MRs after verification are not auto-merged — they wait for human approval. At this stage, every merge is also an opportunity to observe: does the fix make sense, did the agent cut corners, does the prompt need adjusting. It's still a process of teaching the system, not just fixing tests.

Access restrictions for each agent — what they can read, edit, and which tools they have available — are configured directly in Claude's settings. This means there's no need to enforce it in the orchestrator code — the model respects its assigned scope on its own.

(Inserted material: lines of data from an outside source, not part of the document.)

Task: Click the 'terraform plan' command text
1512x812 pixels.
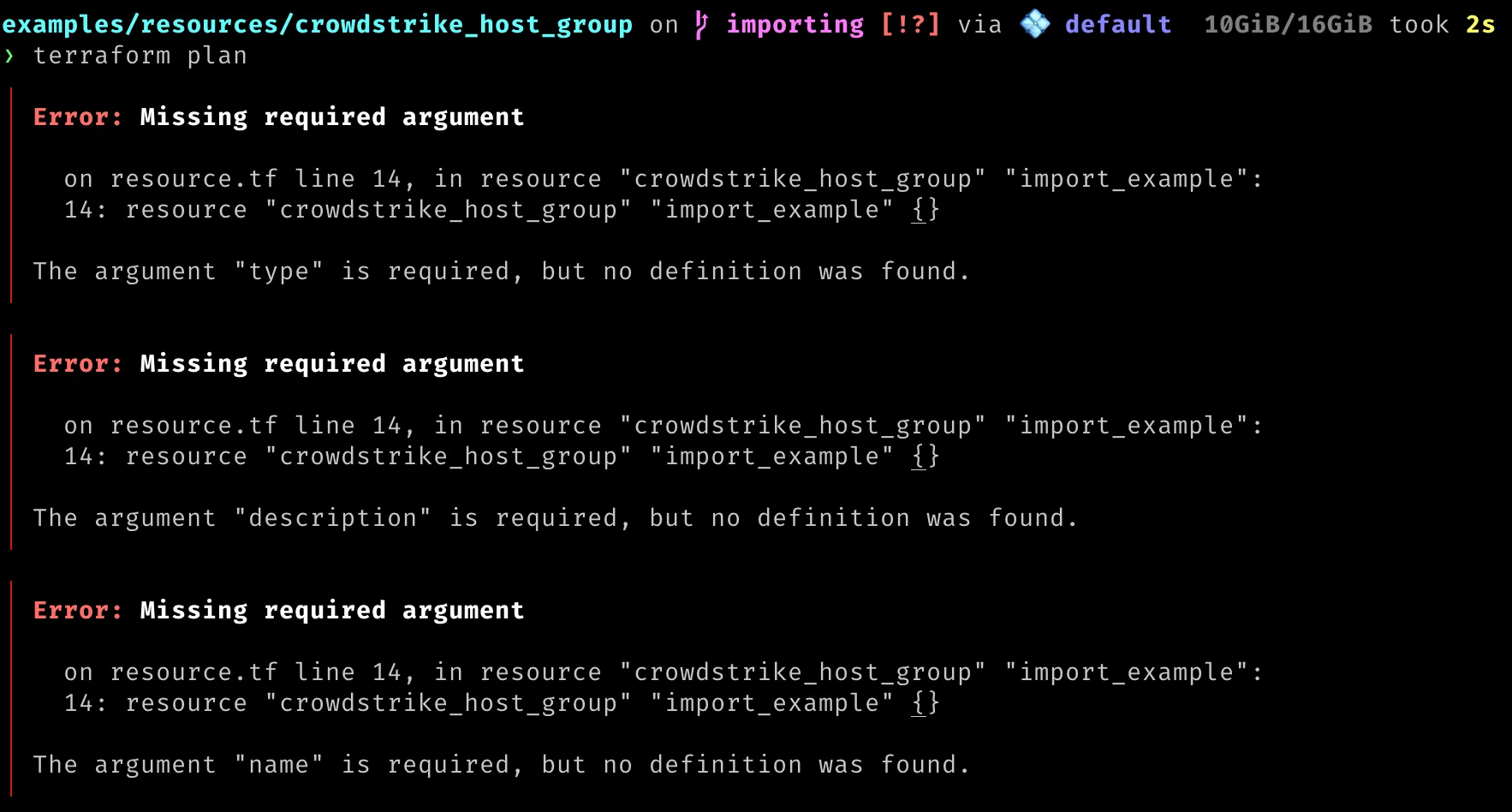Action: click(140, 56)
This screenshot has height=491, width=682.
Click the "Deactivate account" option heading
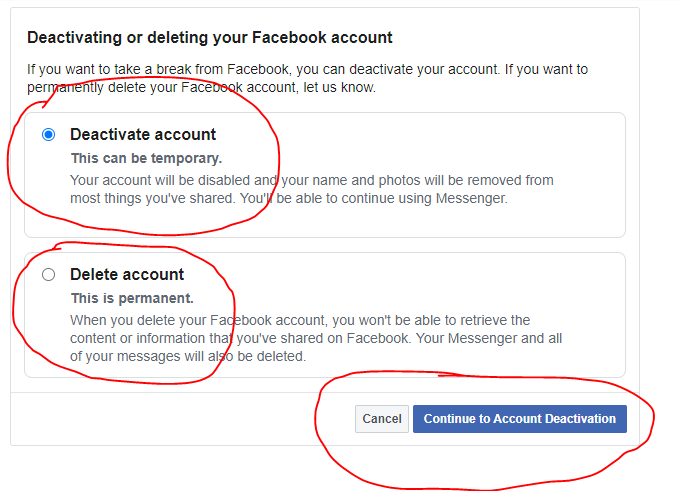pos(143,134)
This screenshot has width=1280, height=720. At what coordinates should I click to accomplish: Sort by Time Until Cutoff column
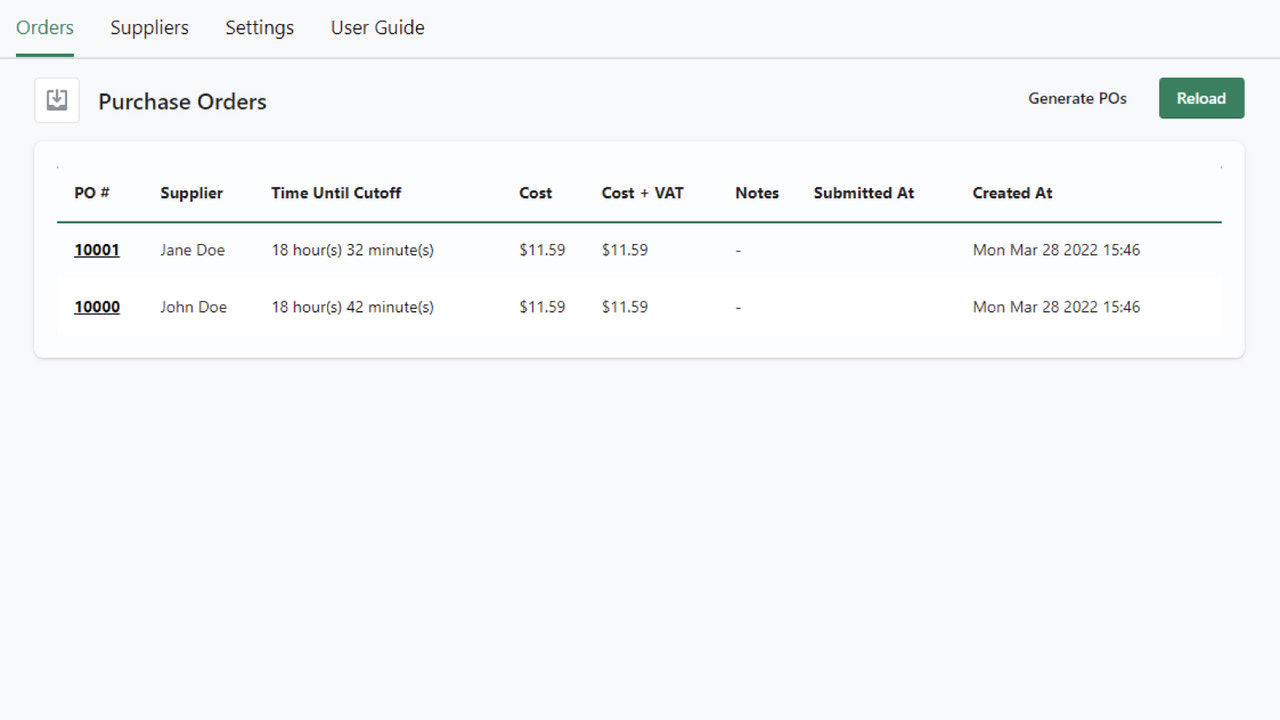(336, 193)
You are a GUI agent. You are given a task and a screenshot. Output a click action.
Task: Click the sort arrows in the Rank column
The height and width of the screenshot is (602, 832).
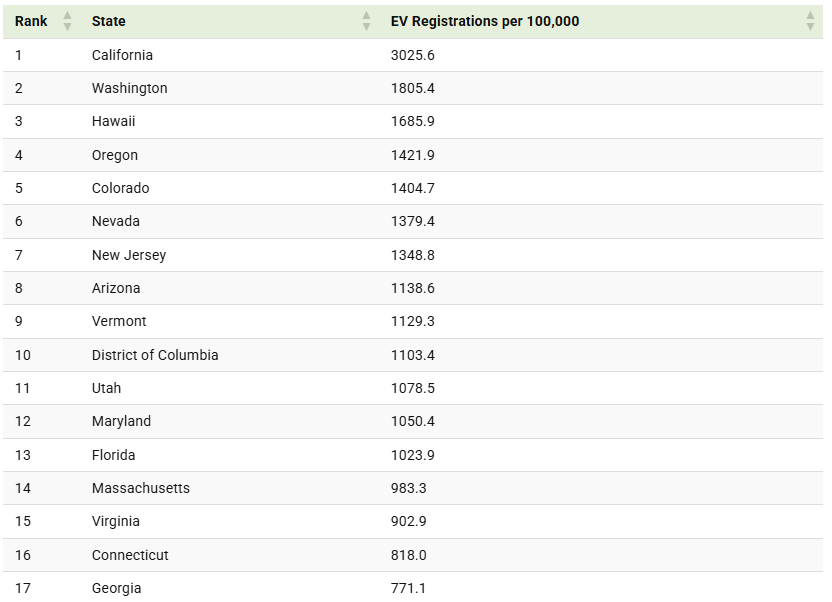68,21

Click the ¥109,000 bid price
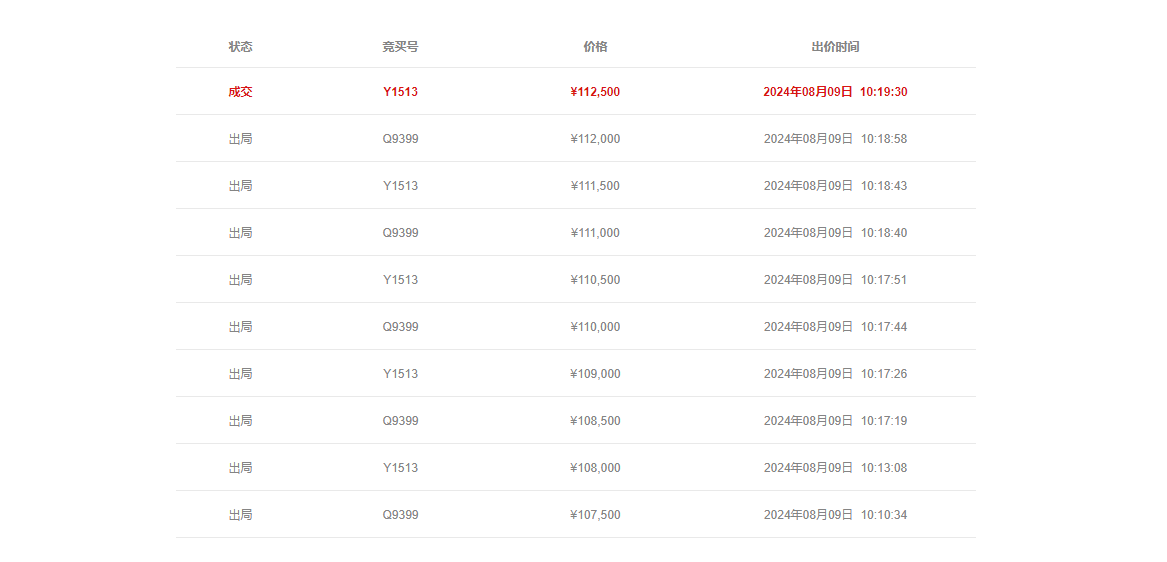pyautogui.click(x=595, y=373)
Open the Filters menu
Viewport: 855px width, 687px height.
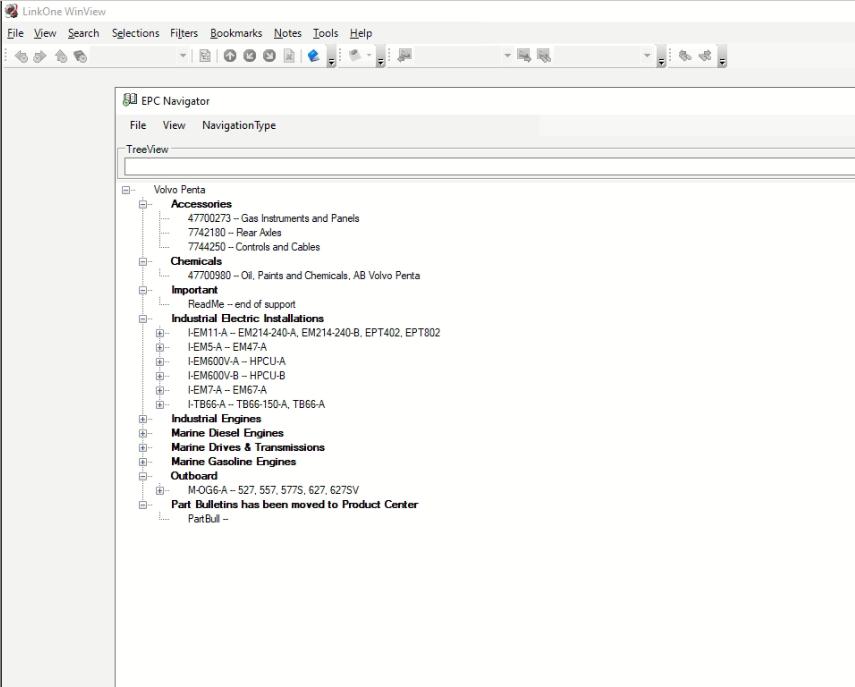[x=184, y=33]
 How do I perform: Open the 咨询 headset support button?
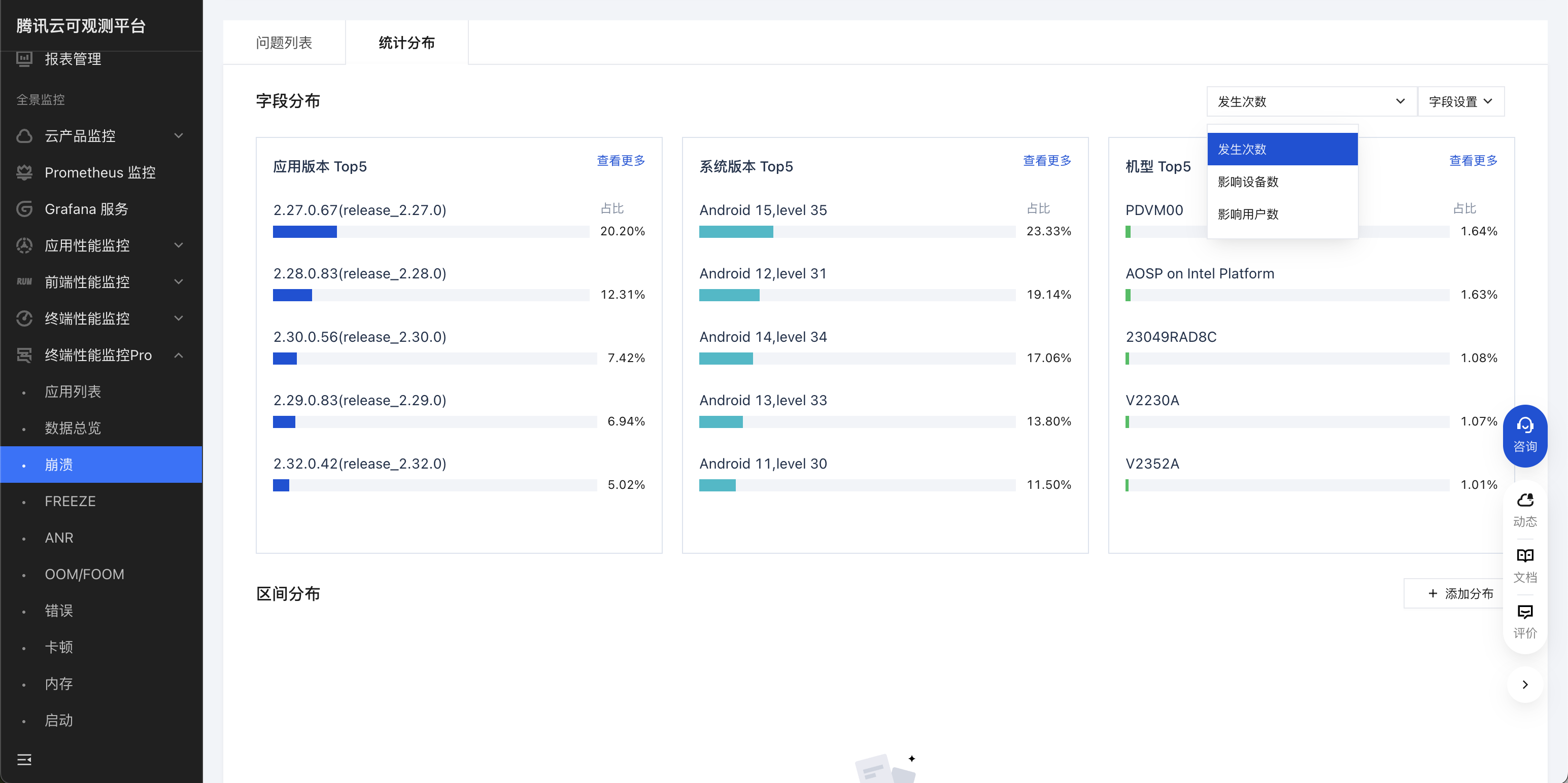coord(1525,435)
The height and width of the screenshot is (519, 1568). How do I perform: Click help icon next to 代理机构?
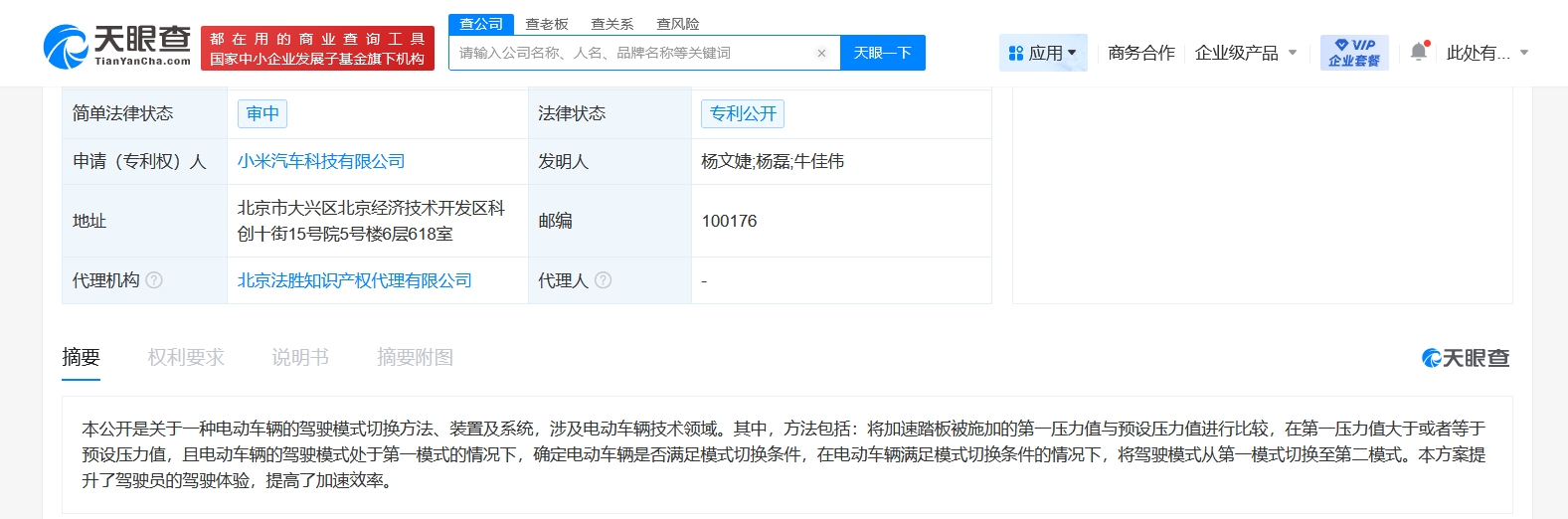(x=154, y=280)
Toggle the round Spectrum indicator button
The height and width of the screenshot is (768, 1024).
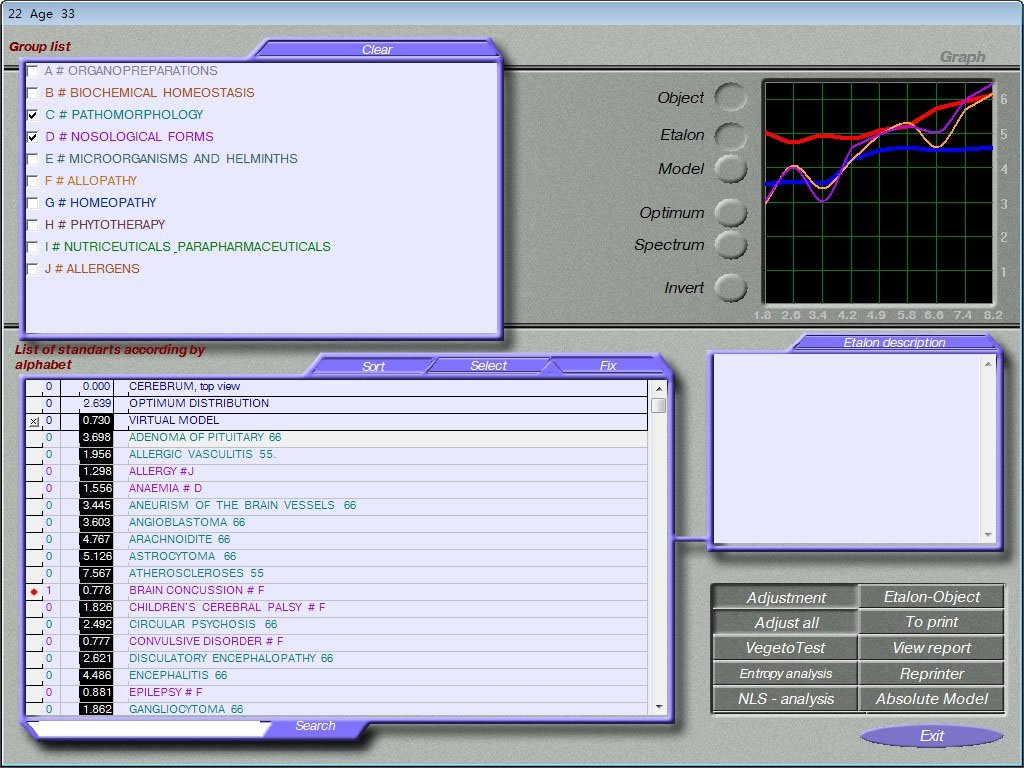[x=732, y=245]
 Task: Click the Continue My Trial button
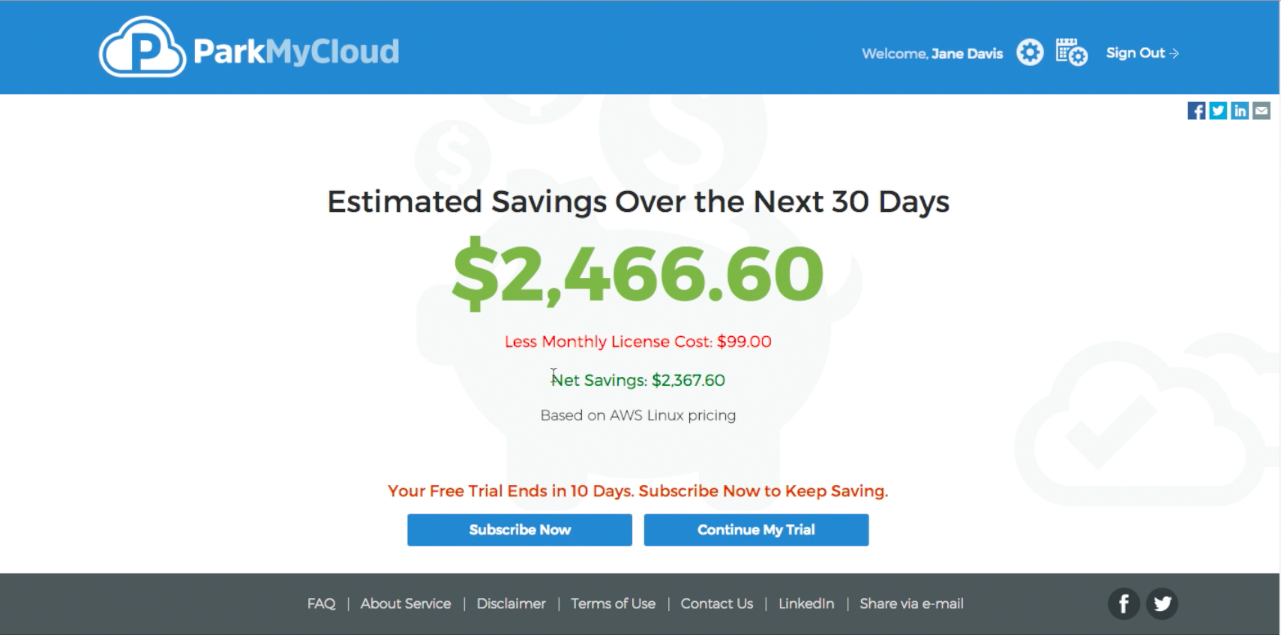(756, 529)
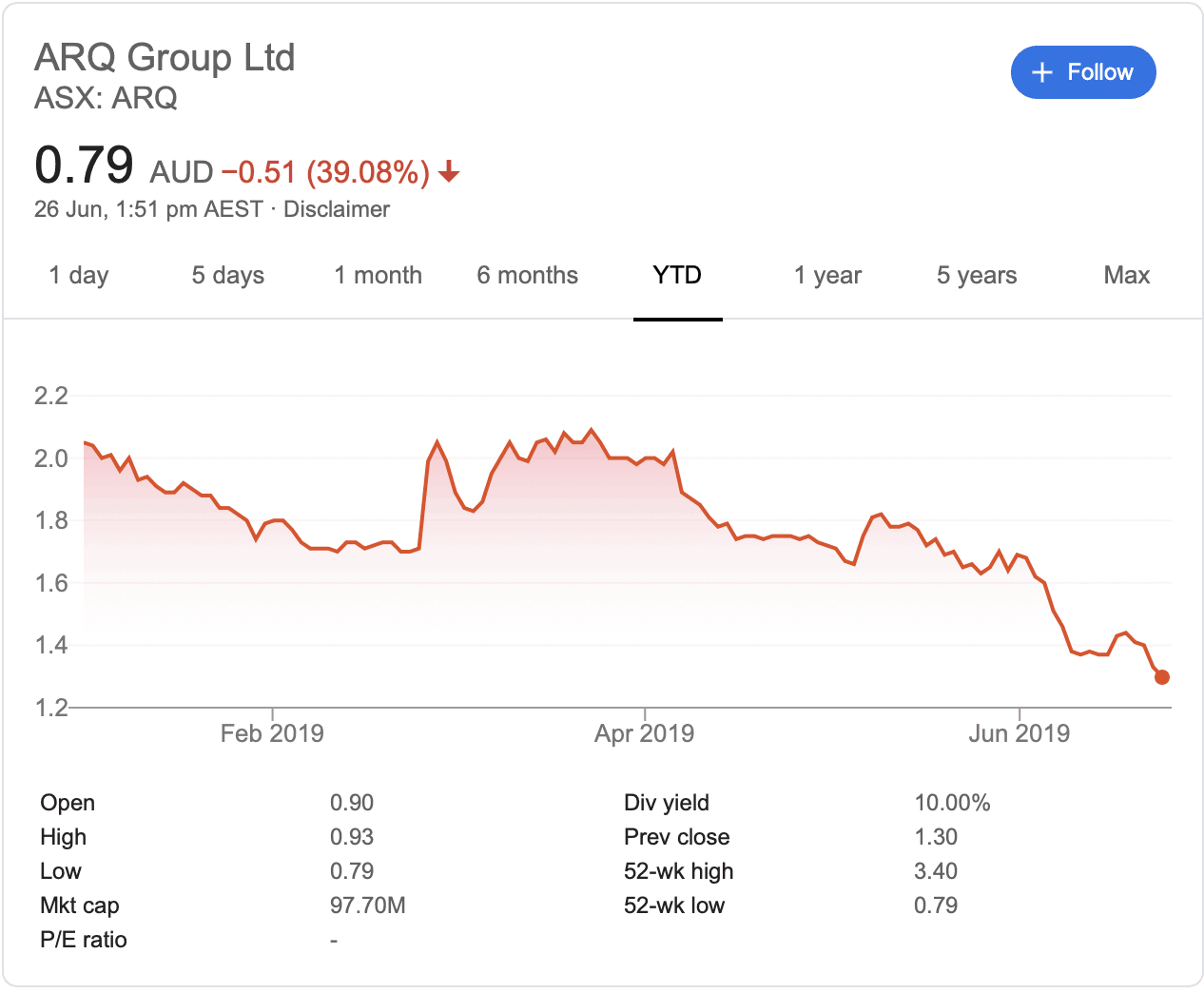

I wanted to use Claude on a subscription plan rather than the API. With a dozen or so agents spinning up in a single session — ideally on the highest available model — the per-fix cost on token-based pricing can be surprising. A subscription with unlimited access changes the economics entirely.

Where it stands

The system runs daily against real pipelines. It produces merge requests with real fixes that get reviewed and merged by humans.

It's not perfect. It escalates when it should, it sometimes takes three iterations where a human would take one, and it can't fix tests that require understanding business logic it hasn't been taught. But it handles the mechanical, time-consuming category of flaky test investigation that nobody wants to do — and it does it consistently, thoroughly, and without complaining.

Flaky tests are everyone's problem. Now there's a system that makes them nobody's burden.